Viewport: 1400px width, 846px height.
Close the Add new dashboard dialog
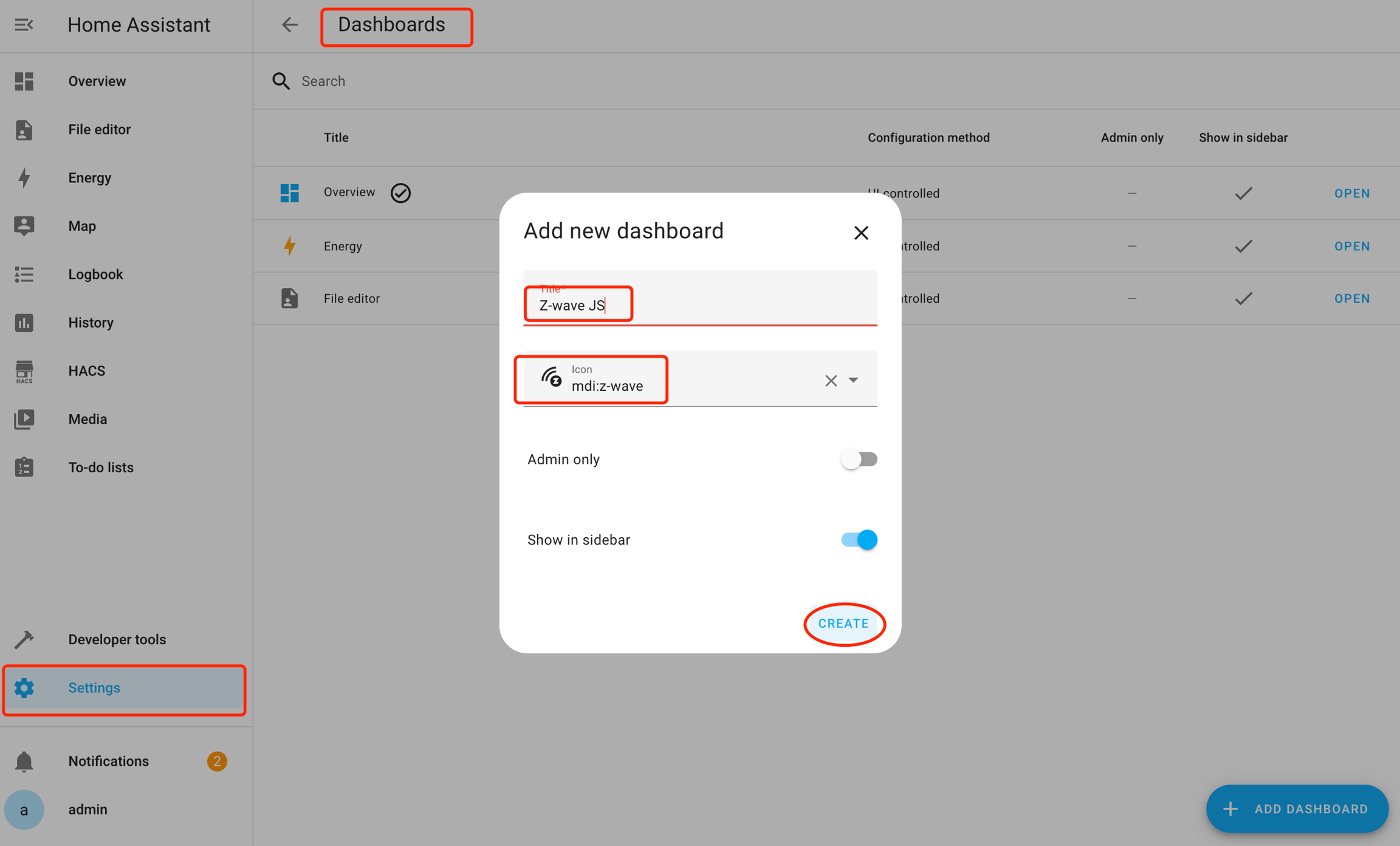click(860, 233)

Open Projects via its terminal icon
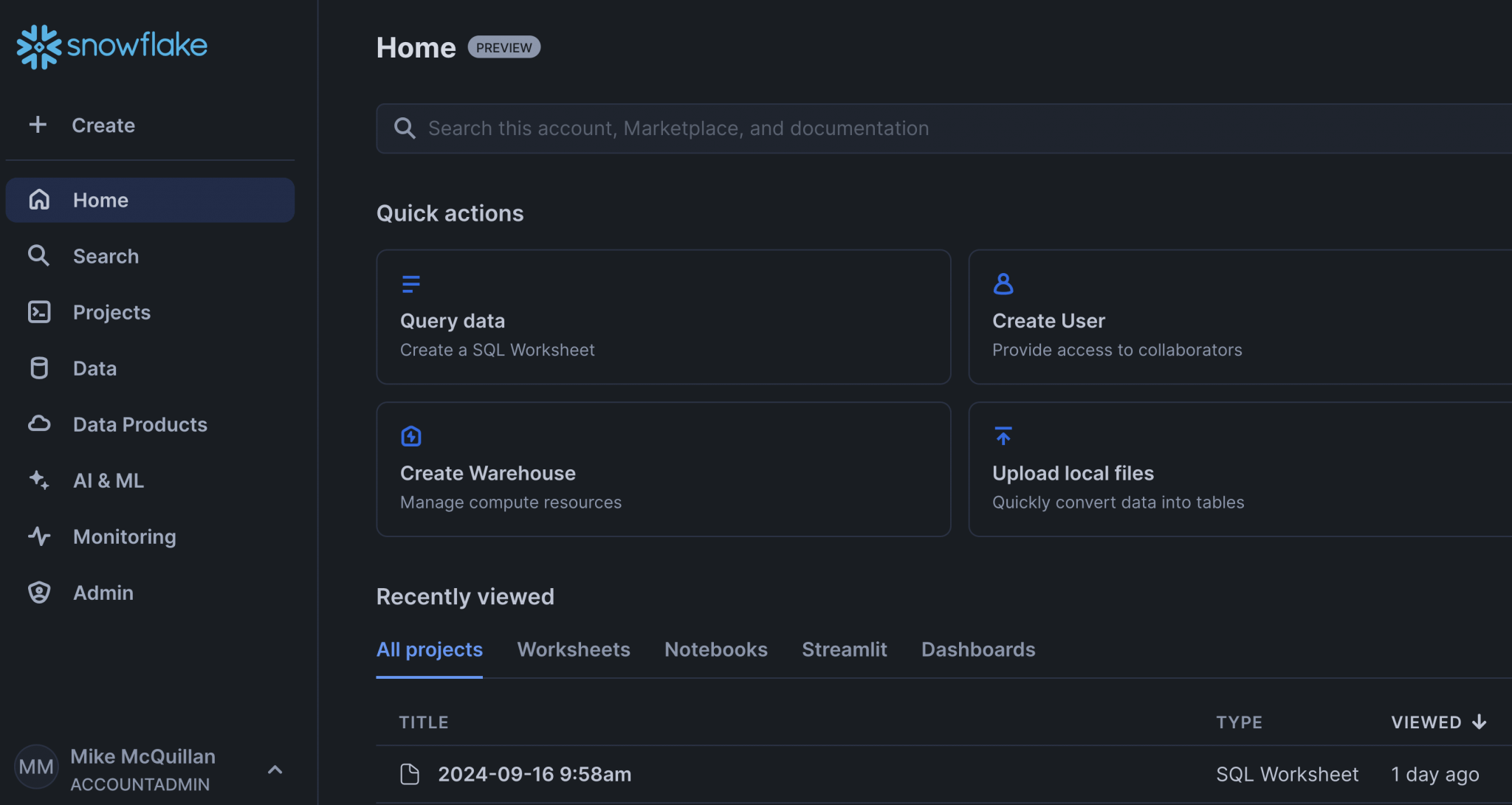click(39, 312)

^^^^^^^^^^^^^^^^

WORK ITEM -
Reproduce the lines above, exactly and exclusively, from the line containing "Close the Add new dashboard dialog" down to the last line, both included; pictures are not part of the copy.

RESPONSE -
Close the Add new dashboard dialog
click(860, 233)

Open Projects via its terminal icon
click(39, 312)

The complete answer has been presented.